After the meeting, a band of BID supporters complained that the City Council had not given them a chance to describe how the organization has helped their businesses. Alliance spokeswoman Ball said that the upcoming audit was not unexpected, but that she believed the group was being unfairly criticized while still in its infancy.

"We've been up and running eight months," she said. "We're working like crazy."

She said that Carpenter has indeed been trying to recruit outside businesses, but she's also concentrated on marketing local stores, staging local events and helping business owners cut bureaucratic red tape. And she noted that the composition of the much-criticized BID board will change this Tuesday, when the board holds elections.

Co-chairs Thom Laursen and Sheila King will step down from their posts, and two smaller Congress Street business owners have been nominated to replace them: Richard Oseran, owner of Hotel Congress, and Margo Susco, owner of Hydra.
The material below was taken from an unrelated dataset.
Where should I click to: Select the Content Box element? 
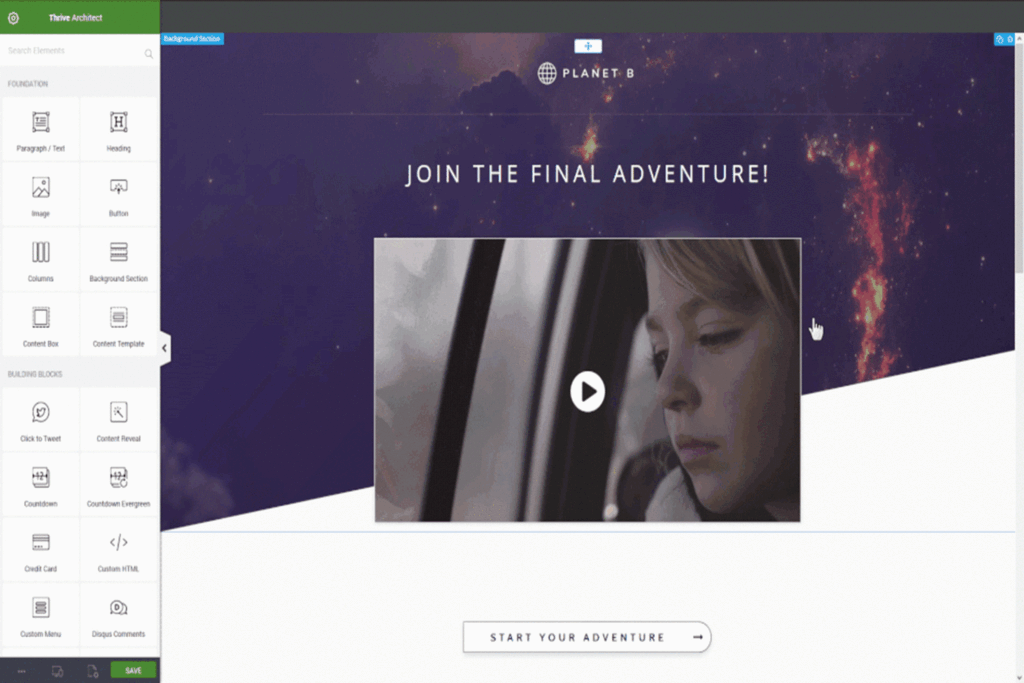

Both Laursen and King had come in for criticism on conflict-of-interest charges. Lawyer Laursen doubled as the paid lobbyist for Daystar, the developer that submitted a now-rejected proposal for Rio Nuevo South, at the same time that the Alliance officially took a position in favor of the Daystar project. King, a real-estate executive, rented the Alliance an office in the building that her company manages.

The changes on the board are "absolutely" in response to criticism, Ball said. The slate of new nominees also includes arts and culture types such as Giulio Scalinger, manager of the Screening Room on Congress Street, John McNulty, an artist who runs the gift shop at the Tucson Museum of Art, and Ken Scoville, a local historian who runs tours downtown.